To-do item a: In the order of service below, which things does the confession say "You call us to" do? List every one.

Selected extract:
++++
North Queensferry Church

20th June. 2021.Service.

Service of Worship 20th  June 2021

Fourth Sunday after Pentecost

 Prelude We cannot own the sunlit sky
https://www.youtube.com/watch?v=12x8aZH_Zd0

 Introit: The Lord’s my Shepherd
https://www.youtube.com/watch?v=kbGsIVeKU_E

 Collect
O Lord, make us have perpetual love and reverence for your holy Name, for you never fail to help and govern those whom you have set upon the sure foundation of your loving-kindness; through Jesus Christ our Lord, who lives and reigns with you and the Holy Spirit, one God, for ever and ever. Amen.

 Fourth Sunday after Pentecost

 Call to Worship
 Give thanks to the Lord, for God is good.
God’s steadfast love endures forever.
We have seen God’s wondrous works all around us,
and we come to praise God’s holy name.
Open wide your hearts in this time of worship!
We lift our hearts to God with thanks and praise.

Prayer of Adoration and Confession

 Holy and gracious God, source of life and love,
we gather in your presence
to wonder at the beauty and complexity of all you have made,
acknowledging how small and insignificant we are, each on our own.
Yet you love us with a promise that gives us significance,
and restores our purpose amid the creation you love.
When we are overcome by forces around us, you speak words of peace.
When trouble or sorrow sets in, you give us the strength we need
to persevere in our witness to your love.
In this time of worship, O God,
we remember all you have been, all you are and all you will be,;
offering you all praise and honour, love, and loyalty,
with our lips and with our lives
to the end of our days. Amen.

Mighty and Merciful God, source of hope and wholeness,
We confess that we fail you far too often.
You call us to serve in the footsteps of Jesus,
but we look to our own interests first.
You call us to love our neighbours,
but we are so good at finding fault in others and withholding our love.
You call us to do justice and care for the vulnerable,
but we prefer to be silent rather than take a stand for those at risk.
Forgive us.
Open wide our hearts to our neighbours in need,
as we put our trust in your mercy—for us and for them.

Assurance of Pardon
The mercy of our God is from everlasting to everlasting.
We accept and stand upon the good news of the gospel.
In Jesus Christ, God’s generous love reaches out to embrace us.
In Jesus Christ, we are forgiven and set free to begin again giving thanks for God’s generosity and share it with our neighbours.

Prayer for Understanding
 God of wisdom and wonder, send us your Holy Spirit to guide us as we listen to your Word. Say to each one what we need to hear that we may be challenged, comforted, or blessed according to our need.  Inspire us to act with the courage and compassion we find in Jesus Christ, your Living Word. Amen.

The Lord’s Prayer in the version most familiar to you.

 Invitation to the Offering

 The scriptures teach us about the courage it can take to serve God. Giving takes courage, too.  Let us give to God as we are able, trusting that God will honour our courage and generosity, blessing our gifts with the power of the Holy Spirit.

 Prayer of Dedication

 God of promise and perseverance, we offer our gifts with thankful hearts, grateful for your patience with us as your purposes unfold in us and among us. Bless our gifts with the power of the Spirit so that your church may  accomplish your purposes in our community and bring blessing and providence to may through Jesus our Lord.
++++
To-do item b: Quote the entries word for word, starting with the line that contains "The height and" and going on through the end of the entries. Leave the pictures out of your answer.
++++
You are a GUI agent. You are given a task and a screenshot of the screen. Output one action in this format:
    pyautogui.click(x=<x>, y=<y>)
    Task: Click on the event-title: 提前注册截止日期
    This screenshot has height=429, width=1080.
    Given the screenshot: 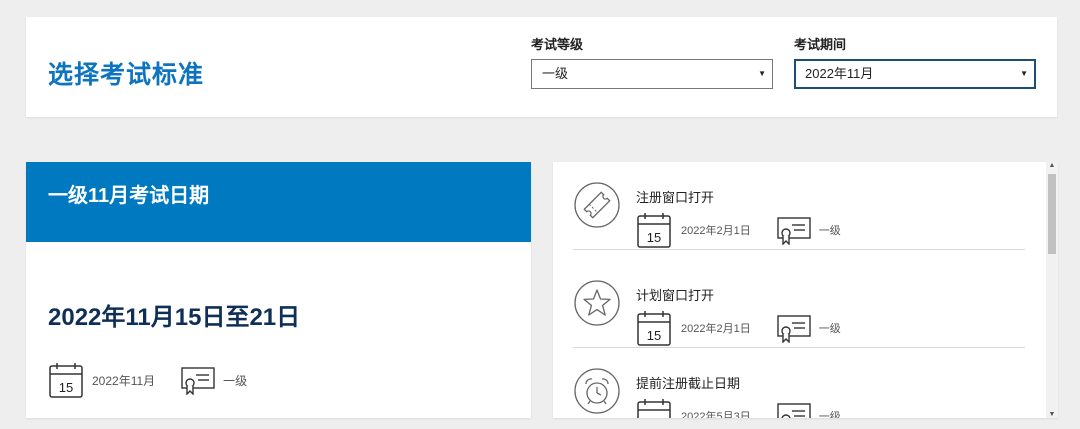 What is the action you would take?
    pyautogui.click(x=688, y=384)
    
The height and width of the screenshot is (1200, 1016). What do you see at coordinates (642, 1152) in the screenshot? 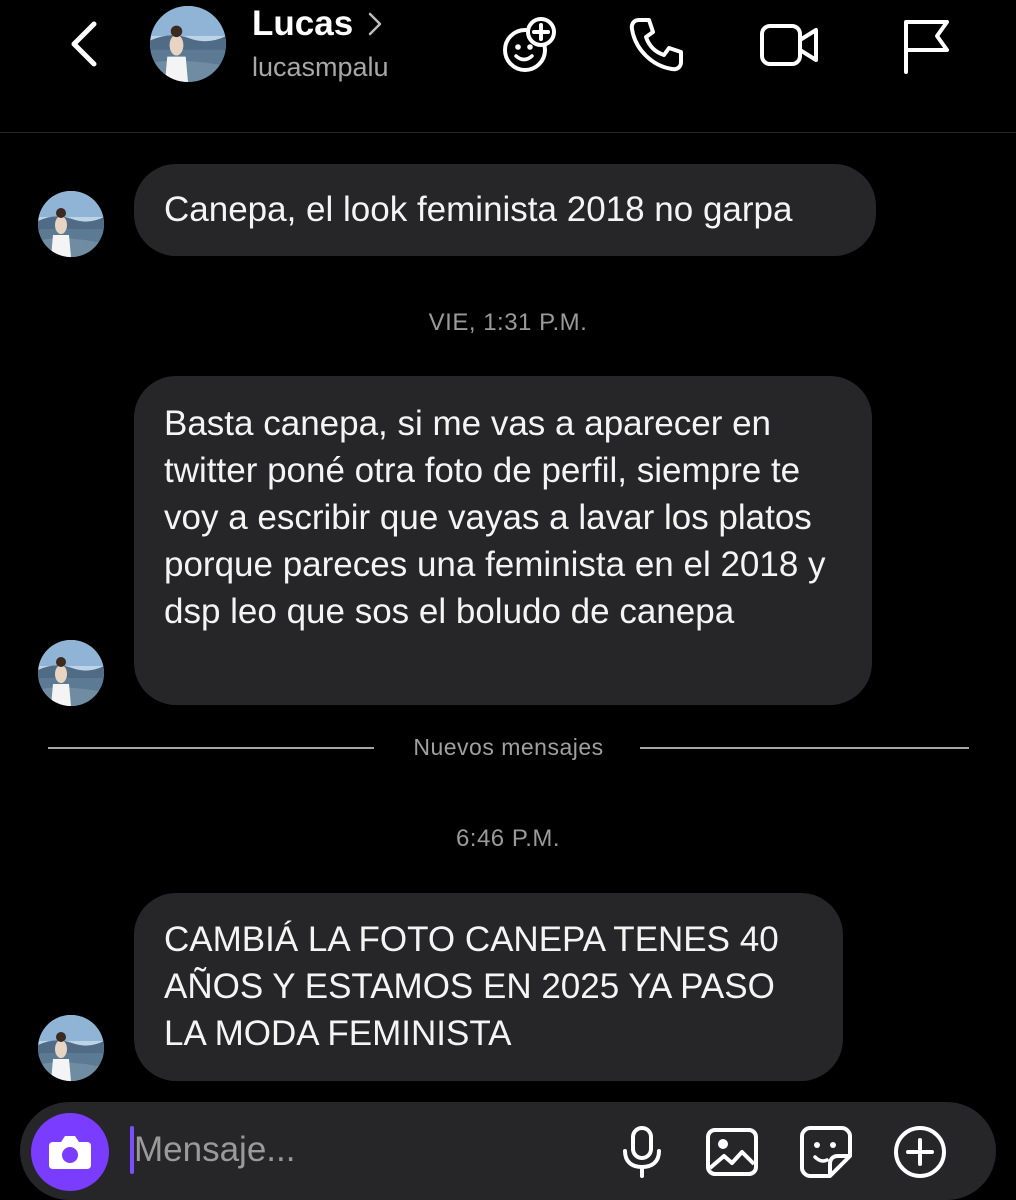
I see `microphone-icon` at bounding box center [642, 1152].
++++
Written solution a:
- To serve in the footsteps of Jesus
- To love our neighbours
- To do justice and care for the vulnerable

Written solution b:
The height and width of the screenshot is (1200, 1016). What do you see at coordinates (642, 1152) in the screenshot? 
I see `microphone-icon` at bounding box center [642, 1152].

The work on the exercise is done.